Councillors are ambitious for the site and have chosen to seize the opportunity while it exists. My advice to them has been that these sites can sit ‘on the books’ for many years unless there is a sense of momentum and a serious expressed intent from the council. That said, we commissioned the Bishop’s Stortford Town Centre Planning Framework two years ago, so I wouldn’t necessarily say that the development is being treated as a matter of ‘apparent urgency’. There has been a two year process of looking at the whole town centre and then focusing in on the Old River Lane site itself, and there will be significant further masterplanning work during 2018.

4. In fact we believe that there are a number of reasons for not rushing into a development which may turn out to be misconceived.

  • Over the next 5 years or more the town will be undergoing at least two major developments on a scale we have not experienced for many years – at Bishop's Stortford North (BSN – already started) and the station goods yard. The construction of both of these, the latter in particular, is likely to cause major disruption to the town and town centre.
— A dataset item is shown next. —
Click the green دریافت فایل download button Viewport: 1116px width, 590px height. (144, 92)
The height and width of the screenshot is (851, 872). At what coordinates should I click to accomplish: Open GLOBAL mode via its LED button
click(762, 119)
To turn ORL into a building site at the same time as these other developments can only be detrimental to the functional operation of the town centre.
    I do see your point John, but conversely there is constant feedback from Bishop’s Stortford councillors and residents that it is inappropriate to build homes without the associated facilities. Old River Lane is a key part of the council’s strategy to address this very valid concern.
  • The traffic impacts and the effectiveness of the mitigation predicted by the developers of these schemes, particularly BSN, have been viewed with considerable scepticism, not least by the Development Management Committee of the Council. It would therefore be prudent to wait until the developments have reached a sufficient level of occupancy to judge how closely actual impacts compare with those predicted, before subjecting the highway network to further pressure.
    The development at Bishop’s Stortford North will take well in excess of five years to complete. Councillors are not minded to wait this long to provide the additional facilities which the town so badly needs.
  • The nature of retailing is changing dramatically with the rise of on-line shopping. For this reason too it would be prudent to delay development until the types of unit needed to support a thriving high street can be more clearly identified.
    Our property consultants have already soft-market tested the demand for retail/restaurant space in Bishop’s Stortford and the signs are that there is a healthy demand for the type of quality offer that people in the town have expressed an interest in.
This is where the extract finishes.